200 Years Of Dollar Debasement | Zero Hedge.

Everyone has seen the 100-year US Dollar destruction chart; so here is the 200-year… a century without The Fed and a century with… which would you prefer?

 

Via Ralph Dillon of Global Financial Data,

Newton’s 3rd law states: To every action there is always an equal and opposite reaction. Sounds pretty simple right?

Except in Government, where for every action, the reaction seems to produce catastrophic consequences for such action. Yet inexplicably, the answer these days to everything seems to be more Government intervention and meddling. You would think that at this point we would have learned from our prior mistakes. Yet the meddling goes on and on and on….because it works so well.

Have you ever considered the true cost of all of this intervention? Think about it. Since the creation of the Federal Reserve in 1913, we have been in perpetual warfare, we introduced the New Deal which birthed Government programs, we eliminated the gold standard, we flooded the market with massive credit expansion, we accumulated massive amounts of debt and have now seen the Government take over 20% of our economy through healthcare.
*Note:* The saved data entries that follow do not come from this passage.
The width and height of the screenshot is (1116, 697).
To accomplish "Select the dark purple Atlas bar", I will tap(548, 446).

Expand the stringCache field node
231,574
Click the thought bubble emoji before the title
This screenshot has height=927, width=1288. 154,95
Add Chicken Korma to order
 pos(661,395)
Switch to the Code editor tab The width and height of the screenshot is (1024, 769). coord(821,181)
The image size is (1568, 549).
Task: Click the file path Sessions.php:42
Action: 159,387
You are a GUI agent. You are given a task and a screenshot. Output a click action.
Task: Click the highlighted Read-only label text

As if all of the prior interventions were not enough, in just the last 5 years, we have had shovel ready, bank bailouts, trillion dollar stimulus, QE 1,2,3,4, operation twist, unemployment benefits extended, car bailouts and crony capitalism that threw good money after bad. What we have gotten is more of the same. More debt, more political posturing and the complete destruction of the dollar and the purchasing power of it. With it, no one is accountable. Not the Government, not the banks, not the private companies but the citizens whose burden it has become to fund all of this intervention.

With the backdrop of other Governement ventures like the USPS and Social Security Administration, what can possibly go wrong with our latest intervention Obamacare? Whether you are for or against it, you have to recognize that this is and will be the mother of all Government interventions. With a horrific rollout, low enthusiasm and a general public that is either unaware or just ignorant to what is truly coming down the pipe, we can only hope that this time it will be different. But consider, that for every word that defines Obamacare, there are 30 more words that enforce it. With 109 new regulations and counting, you have to wonder if this monstrosity of intervention will finally be the straw that breaks the proverbial camel’s back. It surely has the making for it because we have never seen anything like it.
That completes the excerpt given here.